Toujours rien ? Bon, ben je vais attendre.

Le 5 octobre

Chère Cassie,

Ça y est. Désolée du retard, mais j'ai enfin trouvé la bonne personne. Dans une ville grande comme Paris, le malheur ne manque pas, mais je dois faire mes choix.

Ce soir, sur le Pont Neuf à minuit moins dix exactement, une jeune femme va sauter dans la Seine pour se suicider à cause d'une peine de cœur. C'est à toi de la sauver !

Le 6 octobre

Chère Cassandra,

La nuit d'hier était comme irréelle. Je suis arrivée sur le Pont-Neuf bien en avance, j'ai guetté, tremblante, voyant l'heure approcher. Et c'est là que je l'ai aperçue : une jeune femme blonde, de vingt ans tout au plus. Elle était en pleurs, semblait désorientée. Alors quand je l’ai vue s'approcher de la rambarde, j'ai couru vers elle. Au début elle n’écoutait rien de ce que je lui disais. Elle était obnubilée par son envie de suicide, fixant les eaux de la Seine. Et puis on a réussi à parler. J'ai évoqué mon expérience avec Cyril et Thomas, et on a parlé de son chagrin d'amour à elle. Au bout d'un moment, épuisées toutes les deux comme après un combat, nous nous sommes effondrées par terre l'une en face de l'autre, et nous nous sommes mises à pleurer. Cette poignée de minutes m’a semblée durer une éternité. Il y avait un tel enjeu : une vie dans la balance. Et grâce à toi, je l'ai sauvée. J'en tremble encore lorsque je te raconte cette expérience d'hier soir. Je te remercie de me permettre de vivre des instants pareils.

Chère Cassie,

Encore un nouveau souvenir. Moi aussi j'ai la chair de poule en me remémorant cette nuit-là et c'est moi qui te remercie.

Le 7 octobre

Cassandra,
j'ai envie de revivre ce genre d'instant. Quand est-ce que tu vas me donner ma prochaine mission ?

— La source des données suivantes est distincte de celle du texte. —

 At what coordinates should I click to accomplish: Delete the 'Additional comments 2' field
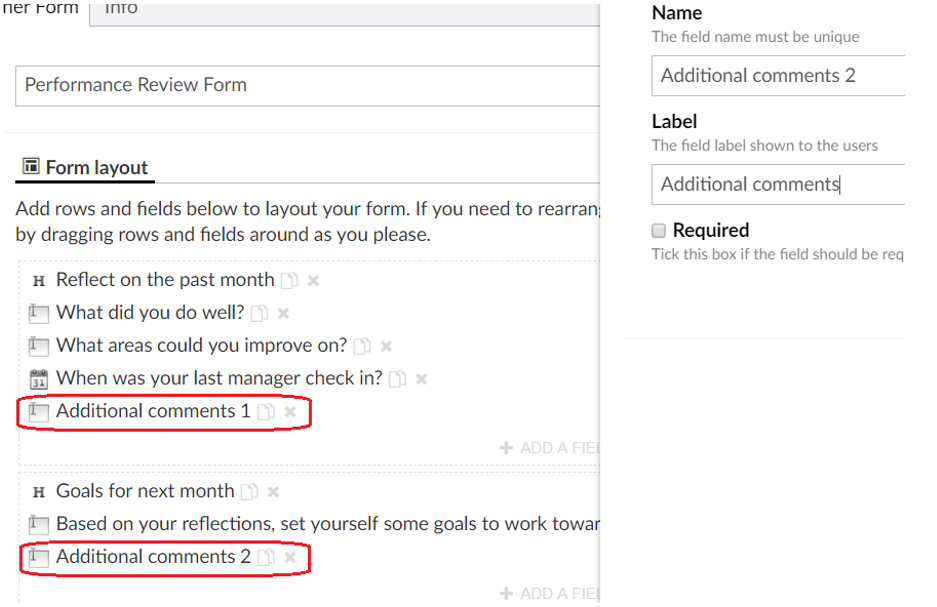pyautogui.click(x=290, y=558)
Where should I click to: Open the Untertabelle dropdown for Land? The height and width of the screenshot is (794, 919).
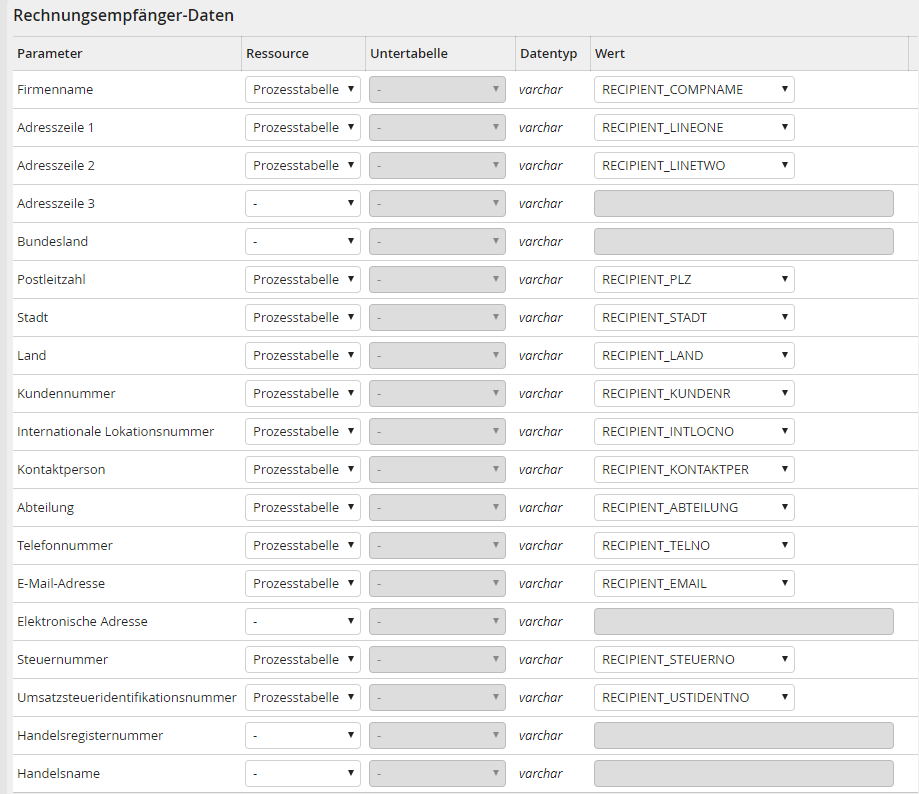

Prends un peu de temps pour toi. Ce genre de sensations fortes t’apporte beaucoup, donne du sens à ta vie, je le sais, mais il faut du temps pour les digérer. Tu as été confrontée à la mort et tu le seras encore. C'est pour ça que je t'ai laissée tranquillement vivre ta vie de jeune fille une partie de l'été. C’est bien de sauver des vies, mais tu dois également vivre la tienne.

Le 9 octobre

Tu as raison, avec le recul c'est vrai que ce sont des sensations intenses, extrêmes même. Ce n'est pas rien de sauver une vie et ce n'est pas rien de voir quelqu'un frôler la mort de si près.

Le 12 octobre

C'est extraordinaire : une des filles les plus populaires du bahut, Stéphanie, m’a invitée à une soirée chez elle. Je n'en revenais pas. Moi la misérable petite provinciale fringuée n'importe comment et nulle en maths, moi j'ai été invitée. Je sens que ça va être une super soirée. Peut-être est-ce une de ces dates clés qui changera ma vie au lycée ?
Je sais que tu ne peux pas me le dire, vu que je dois faire moi-même mes expériences et tracer mon chemin, mais j'espère pour nous deux que ça sera l'éclate !

Chère Cassie,

Je me souviens très bien de cette soirée. En fait, elles t’ont invitée pour se moquer de toi. Mais ne fais pas la même erreur que moi. J’ai quitté la fête en pleurant dès que j’ai compris. Mais toi, il faudra que tu résistes, et que tu restes. Dans deux jours Stéphanie fera un coma éthylique, et en mourra.

Le 13 octobre

Chère Cassandra,

Je ne sais pas quoi faire. J'ai tenté de leur dire que l'alcool pourrait être dangereux s'il y en avait trop. Mais tout ce que j'ai eu comme réponse était que j'étais une gamine qui n'avait jamais bu, le tout accompagné d'un sourire dédaigneux. Stéphanie m’a même dit qu'elle se demandait si c'était une bonne idée de m'avoir invitée. Alors je me suis fait plus discrète, mais je suis folle d'inquiétude pour elle.

Chère Cassie,

Si elles savaient comme elles le regretteront après…
Mais j'ai confiance en toi. Tu sais ce qui va se passer, donc tu peux sauver Stéphanie !

Le 15 octobre

Cette nuit a été horrible ! L'alcool était partout. Les garçons et les filles se bécotaient dans la pénombre qui régnait dans la maison. Cette fichue lumière tamisée m'empêchait de tout observer, mais j'ai tout fait pour me tenir non loin de Stéphanie. Elle et ses amis se sont foutus de ma gueule toute la soirée. C’était dur, mais j’ai tenu. Ma petite personne importait peu. C’est Stéphanie qui comptait. Je l'ai surveillée toute la nuit. Je savais que je ne pouvais pas lui interdire de boire, alors j'ai attendu. J'étais épuisée. Il était 3h du matin et tout le monde commençait à partir. Seuls les plus fêtards et Stéphanie restaient pour terminer les bouteilles de rhum et de whisky. Ils étaient dans un état lamentable et ils rigolaient, surpris que je sois encore là. Quand j'ai vu dans le regard de Stéphanie le vertige précédent l'absence, je me suis précipitée sur elle, je l'ai portée jusqu'aux toilettes. J’ai mis mes doigts dans sa bouche jusqu’à la glotte afin qu'elle vomisse une partie de l'alcool qu'elle avait ingérée.
Puis j'ai appelé les pompiers. Ils ont mis du temps à venir, mais elle reprenait peu à peu connaissance et je savais qu’elle s’en sortirait.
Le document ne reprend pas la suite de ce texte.